Haskell sugar for "applyable" class adts containing functions ex. Isomorphisms

Question

Specifically, inspired by J's conjucation operator (g&.f = (f inverse)(g)(f)) I need a way to augment functions with additional information. The obvious way is to use ADT. Something like:

data Isomorphism a b = ISO {FW (a -> b) , BW (b -> a)}
(FW f) `isoApp` x = f x
(BW g) `isoApp` x = g x

But the need for an application function really hurts code readability when most of the time you just want the forward function. What would be very useful is a class:

class Applyable a b c | a b -> c where
    apply :: a -> b -> c

(I think the b could be made implicit with existential quantifiers but I'm not comfortable enough to be sure I wouldn't get the signature wrong)

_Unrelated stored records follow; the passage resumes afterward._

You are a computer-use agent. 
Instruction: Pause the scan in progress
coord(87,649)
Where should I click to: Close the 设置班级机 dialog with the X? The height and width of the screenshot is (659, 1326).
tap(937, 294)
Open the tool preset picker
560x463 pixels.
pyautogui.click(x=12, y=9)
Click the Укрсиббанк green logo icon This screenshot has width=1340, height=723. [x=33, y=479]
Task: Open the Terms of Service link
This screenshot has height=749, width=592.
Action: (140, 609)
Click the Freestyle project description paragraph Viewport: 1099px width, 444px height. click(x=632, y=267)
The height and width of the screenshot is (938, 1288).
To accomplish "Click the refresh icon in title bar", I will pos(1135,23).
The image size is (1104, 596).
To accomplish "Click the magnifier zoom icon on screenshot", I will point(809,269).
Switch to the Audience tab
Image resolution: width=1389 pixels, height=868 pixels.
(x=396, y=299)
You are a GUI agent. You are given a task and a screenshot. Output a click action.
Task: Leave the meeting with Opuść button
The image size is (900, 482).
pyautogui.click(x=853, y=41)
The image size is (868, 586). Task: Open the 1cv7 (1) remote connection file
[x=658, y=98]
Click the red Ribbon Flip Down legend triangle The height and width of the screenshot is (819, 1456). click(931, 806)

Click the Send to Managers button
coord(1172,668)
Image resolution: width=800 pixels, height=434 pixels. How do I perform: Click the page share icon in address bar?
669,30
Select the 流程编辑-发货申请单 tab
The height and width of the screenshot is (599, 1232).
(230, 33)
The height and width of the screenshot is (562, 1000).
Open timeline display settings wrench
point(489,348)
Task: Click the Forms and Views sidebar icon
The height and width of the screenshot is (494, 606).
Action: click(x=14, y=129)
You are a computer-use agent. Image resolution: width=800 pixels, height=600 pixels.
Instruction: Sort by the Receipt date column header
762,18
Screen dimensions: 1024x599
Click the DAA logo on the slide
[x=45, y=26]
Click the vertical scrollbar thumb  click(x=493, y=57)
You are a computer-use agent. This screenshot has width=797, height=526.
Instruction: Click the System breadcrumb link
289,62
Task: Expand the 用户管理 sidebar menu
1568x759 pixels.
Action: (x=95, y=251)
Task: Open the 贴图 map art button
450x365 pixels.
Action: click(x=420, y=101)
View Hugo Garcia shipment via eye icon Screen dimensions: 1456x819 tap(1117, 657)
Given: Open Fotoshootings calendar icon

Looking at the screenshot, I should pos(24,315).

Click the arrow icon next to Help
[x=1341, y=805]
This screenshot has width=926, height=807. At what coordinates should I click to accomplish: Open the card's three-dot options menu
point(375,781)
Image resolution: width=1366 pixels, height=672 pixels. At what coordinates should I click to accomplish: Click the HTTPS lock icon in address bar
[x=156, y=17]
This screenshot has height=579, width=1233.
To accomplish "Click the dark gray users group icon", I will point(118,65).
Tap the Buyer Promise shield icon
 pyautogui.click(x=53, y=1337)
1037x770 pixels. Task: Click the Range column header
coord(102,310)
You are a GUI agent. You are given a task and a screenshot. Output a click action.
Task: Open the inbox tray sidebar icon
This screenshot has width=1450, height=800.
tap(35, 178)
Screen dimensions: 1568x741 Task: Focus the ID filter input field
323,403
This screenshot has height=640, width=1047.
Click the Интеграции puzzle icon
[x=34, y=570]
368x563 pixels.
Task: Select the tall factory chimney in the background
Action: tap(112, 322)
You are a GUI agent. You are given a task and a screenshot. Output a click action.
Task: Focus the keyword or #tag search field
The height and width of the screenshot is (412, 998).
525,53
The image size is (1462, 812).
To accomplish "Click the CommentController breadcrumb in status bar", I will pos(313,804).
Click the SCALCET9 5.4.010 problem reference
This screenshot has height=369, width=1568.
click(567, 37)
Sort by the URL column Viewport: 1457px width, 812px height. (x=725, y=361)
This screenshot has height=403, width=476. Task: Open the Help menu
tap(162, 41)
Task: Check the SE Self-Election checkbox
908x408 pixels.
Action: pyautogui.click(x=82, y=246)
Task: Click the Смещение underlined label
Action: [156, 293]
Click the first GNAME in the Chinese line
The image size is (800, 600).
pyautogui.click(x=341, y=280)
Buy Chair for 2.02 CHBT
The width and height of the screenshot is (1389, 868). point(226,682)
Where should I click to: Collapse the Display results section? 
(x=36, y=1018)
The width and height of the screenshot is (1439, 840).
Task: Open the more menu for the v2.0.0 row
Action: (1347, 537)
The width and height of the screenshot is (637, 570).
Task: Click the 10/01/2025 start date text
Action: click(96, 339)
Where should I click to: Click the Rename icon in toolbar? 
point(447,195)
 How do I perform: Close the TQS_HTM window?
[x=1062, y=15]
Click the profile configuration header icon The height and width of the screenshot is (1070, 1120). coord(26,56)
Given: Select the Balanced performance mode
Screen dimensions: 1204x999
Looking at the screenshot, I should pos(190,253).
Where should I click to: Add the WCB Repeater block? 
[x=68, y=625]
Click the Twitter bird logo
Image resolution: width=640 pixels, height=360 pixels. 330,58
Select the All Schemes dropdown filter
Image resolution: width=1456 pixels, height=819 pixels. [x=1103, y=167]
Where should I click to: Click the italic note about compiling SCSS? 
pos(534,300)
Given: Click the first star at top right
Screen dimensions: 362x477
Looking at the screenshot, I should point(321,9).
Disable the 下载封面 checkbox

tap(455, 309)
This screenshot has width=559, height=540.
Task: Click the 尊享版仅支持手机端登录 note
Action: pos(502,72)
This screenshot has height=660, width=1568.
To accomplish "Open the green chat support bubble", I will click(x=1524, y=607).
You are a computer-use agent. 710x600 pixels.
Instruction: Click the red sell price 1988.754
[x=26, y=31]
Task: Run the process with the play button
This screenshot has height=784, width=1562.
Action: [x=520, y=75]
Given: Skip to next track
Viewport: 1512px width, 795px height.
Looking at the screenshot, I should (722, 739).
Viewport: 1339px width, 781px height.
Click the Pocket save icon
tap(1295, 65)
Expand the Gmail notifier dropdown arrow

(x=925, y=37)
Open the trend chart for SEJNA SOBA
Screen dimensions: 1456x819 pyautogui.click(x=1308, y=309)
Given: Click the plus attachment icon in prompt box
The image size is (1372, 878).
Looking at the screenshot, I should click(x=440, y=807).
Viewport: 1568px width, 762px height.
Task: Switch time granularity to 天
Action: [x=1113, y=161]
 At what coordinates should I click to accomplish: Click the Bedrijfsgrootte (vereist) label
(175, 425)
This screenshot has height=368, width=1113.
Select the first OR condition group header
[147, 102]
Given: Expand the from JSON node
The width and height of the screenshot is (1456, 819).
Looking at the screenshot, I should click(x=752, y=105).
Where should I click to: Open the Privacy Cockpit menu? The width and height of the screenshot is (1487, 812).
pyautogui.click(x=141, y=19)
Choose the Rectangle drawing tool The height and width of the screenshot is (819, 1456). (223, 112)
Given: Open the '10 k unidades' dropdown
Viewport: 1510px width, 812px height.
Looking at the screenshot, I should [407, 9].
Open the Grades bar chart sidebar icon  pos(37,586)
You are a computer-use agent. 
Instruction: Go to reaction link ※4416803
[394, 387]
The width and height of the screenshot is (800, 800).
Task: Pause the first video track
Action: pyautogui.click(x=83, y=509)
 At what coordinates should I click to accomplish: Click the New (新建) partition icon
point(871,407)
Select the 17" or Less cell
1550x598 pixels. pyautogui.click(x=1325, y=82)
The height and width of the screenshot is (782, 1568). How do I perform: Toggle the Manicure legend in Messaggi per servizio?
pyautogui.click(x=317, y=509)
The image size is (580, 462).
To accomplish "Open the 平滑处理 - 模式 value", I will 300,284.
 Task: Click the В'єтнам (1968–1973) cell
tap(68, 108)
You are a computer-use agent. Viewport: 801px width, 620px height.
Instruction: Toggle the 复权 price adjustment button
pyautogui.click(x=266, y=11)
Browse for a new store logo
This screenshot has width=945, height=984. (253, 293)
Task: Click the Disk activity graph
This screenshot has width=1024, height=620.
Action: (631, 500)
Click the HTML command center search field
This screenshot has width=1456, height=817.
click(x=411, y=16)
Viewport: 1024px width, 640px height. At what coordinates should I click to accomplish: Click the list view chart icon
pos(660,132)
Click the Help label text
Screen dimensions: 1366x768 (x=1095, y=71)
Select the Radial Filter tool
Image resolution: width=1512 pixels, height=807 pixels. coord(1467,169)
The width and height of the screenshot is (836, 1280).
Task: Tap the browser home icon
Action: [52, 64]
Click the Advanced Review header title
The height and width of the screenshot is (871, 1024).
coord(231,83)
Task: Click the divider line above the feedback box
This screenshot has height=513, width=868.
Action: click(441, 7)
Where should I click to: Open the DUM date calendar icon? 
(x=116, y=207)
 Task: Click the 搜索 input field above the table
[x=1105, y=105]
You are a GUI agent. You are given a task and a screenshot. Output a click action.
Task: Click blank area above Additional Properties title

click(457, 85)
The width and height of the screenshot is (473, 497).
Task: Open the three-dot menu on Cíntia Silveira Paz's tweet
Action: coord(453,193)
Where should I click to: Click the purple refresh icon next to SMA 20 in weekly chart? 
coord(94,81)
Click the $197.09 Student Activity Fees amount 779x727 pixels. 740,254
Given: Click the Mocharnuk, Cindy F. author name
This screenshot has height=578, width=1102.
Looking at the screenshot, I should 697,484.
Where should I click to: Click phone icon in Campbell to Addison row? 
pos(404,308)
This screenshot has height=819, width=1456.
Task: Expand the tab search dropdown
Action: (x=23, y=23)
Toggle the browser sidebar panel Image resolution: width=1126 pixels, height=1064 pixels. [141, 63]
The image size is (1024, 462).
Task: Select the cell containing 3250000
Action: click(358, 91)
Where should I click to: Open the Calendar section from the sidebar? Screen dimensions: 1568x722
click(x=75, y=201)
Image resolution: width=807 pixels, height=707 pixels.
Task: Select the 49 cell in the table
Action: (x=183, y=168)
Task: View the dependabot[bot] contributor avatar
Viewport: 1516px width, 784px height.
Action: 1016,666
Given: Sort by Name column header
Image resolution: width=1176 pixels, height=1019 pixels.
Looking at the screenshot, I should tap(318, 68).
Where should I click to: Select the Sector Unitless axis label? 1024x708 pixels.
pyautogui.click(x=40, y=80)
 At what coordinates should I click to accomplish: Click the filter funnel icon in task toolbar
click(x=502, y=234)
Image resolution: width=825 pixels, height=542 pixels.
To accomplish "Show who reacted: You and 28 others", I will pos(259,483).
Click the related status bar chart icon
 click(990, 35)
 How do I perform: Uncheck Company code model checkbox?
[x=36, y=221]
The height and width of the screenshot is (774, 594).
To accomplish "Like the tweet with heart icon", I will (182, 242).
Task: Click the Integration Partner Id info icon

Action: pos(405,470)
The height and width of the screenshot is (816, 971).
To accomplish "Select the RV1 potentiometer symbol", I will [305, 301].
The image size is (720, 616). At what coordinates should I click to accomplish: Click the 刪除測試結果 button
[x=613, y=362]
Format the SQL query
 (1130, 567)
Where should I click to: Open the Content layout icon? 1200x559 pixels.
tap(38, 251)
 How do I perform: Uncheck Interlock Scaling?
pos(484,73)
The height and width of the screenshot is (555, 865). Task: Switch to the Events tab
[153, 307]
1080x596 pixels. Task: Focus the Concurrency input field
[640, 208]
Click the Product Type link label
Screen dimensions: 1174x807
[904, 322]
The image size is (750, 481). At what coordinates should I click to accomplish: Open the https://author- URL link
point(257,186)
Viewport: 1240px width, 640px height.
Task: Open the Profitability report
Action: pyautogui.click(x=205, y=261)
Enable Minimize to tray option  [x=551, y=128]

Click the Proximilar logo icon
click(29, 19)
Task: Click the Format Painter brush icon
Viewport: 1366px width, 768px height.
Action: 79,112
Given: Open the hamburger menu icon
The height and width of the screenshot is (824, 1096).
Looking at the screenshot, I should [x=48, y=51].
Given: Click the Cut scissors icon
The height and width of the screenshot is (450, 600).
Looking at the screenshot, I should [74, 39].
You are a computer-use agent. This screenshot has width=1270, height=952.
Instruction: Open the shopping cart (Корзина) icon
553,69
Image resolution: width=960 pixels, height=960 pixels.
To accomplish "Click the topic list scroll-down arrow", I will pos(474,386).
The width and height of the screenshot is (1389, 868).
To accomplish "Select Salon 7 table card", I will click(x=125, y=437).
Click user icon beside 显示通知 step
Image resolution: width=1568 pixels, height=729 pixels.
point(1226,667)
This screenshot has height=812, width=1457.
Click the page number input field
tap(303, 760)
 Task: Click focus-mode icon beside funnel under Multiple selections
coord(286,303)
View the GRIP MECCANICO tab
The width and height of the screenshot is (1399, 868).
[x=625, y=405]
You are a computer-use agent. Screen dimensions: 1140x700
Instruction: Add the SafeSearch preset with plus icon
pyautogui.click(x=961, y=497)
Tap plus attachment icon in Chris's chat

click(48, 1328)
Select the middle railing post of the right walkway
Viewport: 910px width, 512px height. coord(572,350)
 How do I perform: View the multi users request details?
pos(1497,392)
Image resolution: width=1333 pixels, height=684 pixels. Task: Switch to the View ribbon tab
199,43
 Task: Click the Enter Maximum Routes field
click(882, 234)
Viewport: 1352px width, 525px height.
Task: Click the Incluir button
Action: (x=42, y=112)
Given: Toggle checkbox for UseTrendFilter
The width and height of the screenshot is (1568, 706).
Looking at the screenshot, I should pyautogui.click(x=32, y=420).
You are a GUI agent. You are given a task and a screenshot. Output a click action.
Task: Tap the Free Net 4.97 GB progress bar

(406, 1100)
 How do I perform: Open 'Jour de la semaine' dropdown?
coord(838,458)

Now the apply would be made implicit so you could just write

f x

as you would any other function. Ex:

instance Applyable (a -> b) a b where
    apply f x = f x
instance Applyable (Isomorphism a b) a b where
    apply f x = (FW f) x

inverse (Iso f g) = Iso g f

then you could write something like:

conjugate :: (Applyable g b b) => g -> Iso a b -> b -> a
f `conjugate` g = (inverse f) . g . f

Ideally the type signature could be inferred

However, these semantics seem complicated, as you would also need to modify (.) to support Applyable rather than functions. Is there any way to simply trick the type system into treating Applyable datatypes as functions for all normal purposes? Is there a fundamental reason that this is impossible / a bad idea?

Answer 1

As far as I know, function application is possibly the one thing in the entire Haskell language that you cannot override.

You can, however, devise some sort of operator for this. Admittedly f # x isn't quite as nice as f x, but it's better than f `isoApp` x.